Common Retirement Misconceptions to Avoid

The Big “R”, retirement, seems to be a constant area of worry and anxiety across generations, from Millennials who worry they will never be able to retire to Boomers who are now wondering if what they’ve saved will suffice for their future. Below are five top misconceptions regarding retirement and how to be ready when your time comes.

  1. I can make up for lack of planning early on by saving more in the final years
    When asked which strategy would be most beneficial in “making up time” for retirement planning, most Americans answered they would save 3% more of their salary in the last five years before retirement, over working for two additional years or delaying Social Security benefits for two years. Unfortunately, this is the least financially impactful method to boost your retirement savings, so you may want to contemplate a few extra working years, or at least assess the value in waiting to receive Social Security benefits.

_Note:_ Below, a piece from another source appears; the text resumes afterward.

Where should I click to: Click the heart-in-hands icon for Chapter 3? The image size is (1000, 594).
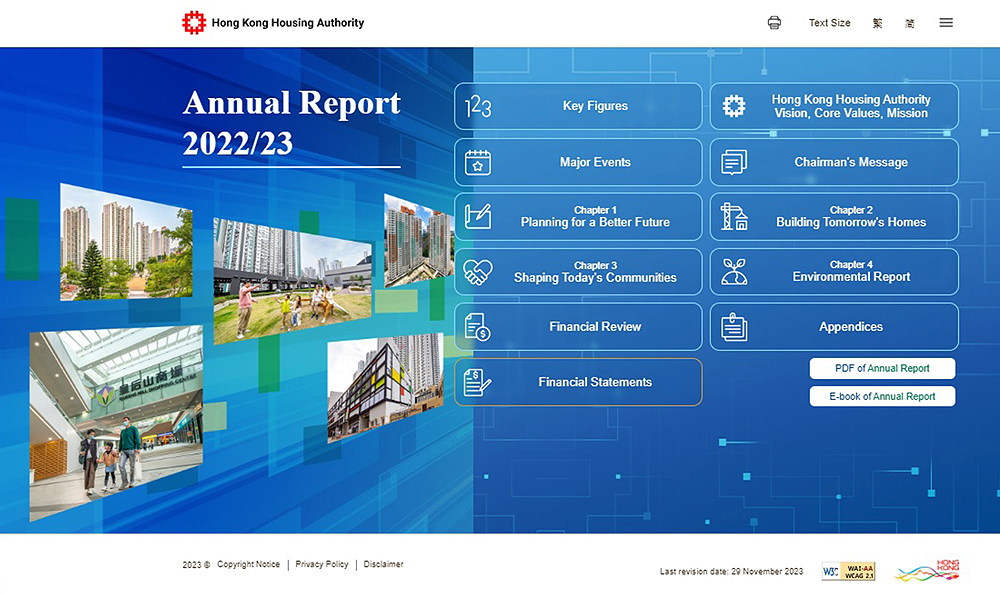point(478,271)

  2. I will just keep working when I’m “retired”
    Many Americans assume that even when they “retire” from full-time work, they will continue to work part-time, whether to simply remain social and active or for financial motivations. However, this is actually fairly improbable reality for most. In fact, about 79% of workers polled by the Employee Benefit Research Institute said they plan to work for pay during retirement, but only 29% of current retirees actually work. While the strategy for many is to work, life and the workforce may look immensely different when you go to retire, so it’s smarter to prepare in advance rather than presume money will continue coming in through a regular paycheck.

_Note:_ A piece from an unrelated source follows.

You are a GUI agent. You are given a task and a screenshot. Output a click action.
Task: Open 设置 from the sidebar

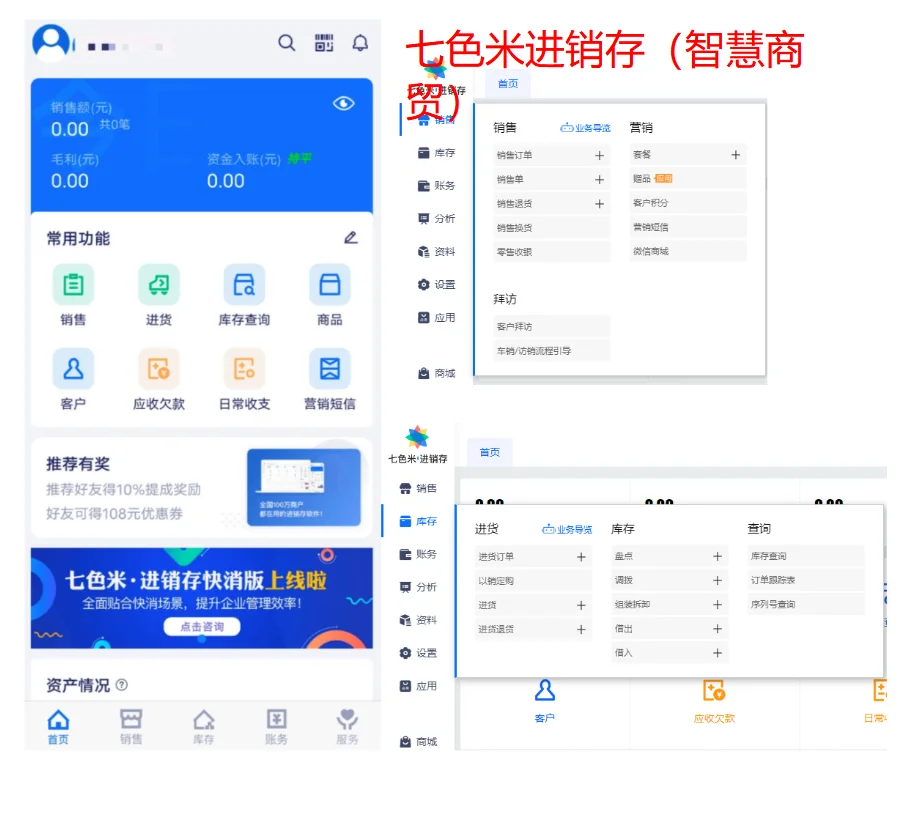[435, 285]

  3. Social Security is going bankrupt, so I shouldn’t count on the system
    To be certain, there is a great deal that could be improved within the Social Security system, its prognosis may be better than many believe. Even if the government does not repair the financial state of Social Security, the system will keep accumulating payroll-tax income and other revenue to pay beneficiaries most benefits for decades. According to a report by Social Security trustees, after 2034, the system will only have funding to pay 77% of scheduled benefits. So, while most beneficiaries would need to modify spending, they would just need to calculate a 23% differential, not an absolute loss.
  4. Social Security benefits aren’t taxed
    This may be the most misguided claim since the Social Security Administration does impose taxes on beneficiaries, specifically those who bring in other income. Retired singles who bring in more than $25,000 annually (outside of their SS benefits) and couples who make more than $32,000 could be taxed up to 50% of their benefits; singles making more than $34,000 annually and married couples bringing in more than $44,000 could have up to 85% of benefits taxed. Therefore, for many, not working during retirement may actually be more financially desirable and beneficial.

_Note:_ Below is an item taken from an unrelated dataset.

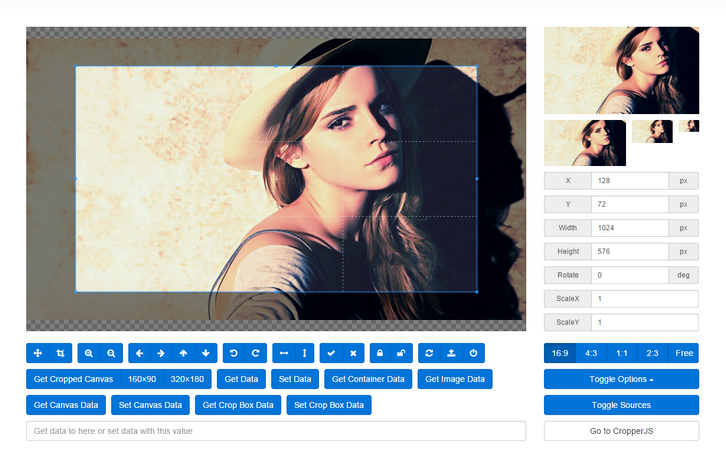This screenshot has height=463, width=726.
Task: Select the crop mode icon
Action: [61, 353]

  5. I’ll invest in cash rather than stocks for a long-term investment plan
    When questioned about the most profitable assets to invest in for over 10 years, the majority of Americans replied with cash or real estate over stocks, gold/precious metals or bonds. Although real estate is not an undesirable long-term investment, cash holdings, such as money-market accounts, only yield dividends that are on pace with inflation at the time, which is less than reliable. Many stay far away from the stock market out of fear or lack of knowledge, but statistically, stocks render higher, more significant dividends. Working with a financial advisor or taking the time to really do your homework on the market can not only ease your stock investment worries, but potentially land you with higher yields.

While you cannot prepare for everything that may arise when you are retire, educating yourself and learning about common retirement risks can put you on the path to financial freedom. So whether that means talking with a trusted financial advisor or simply taking the time to do your own research, start developing a retirement plan now that will help you feel secure when that day finally comes.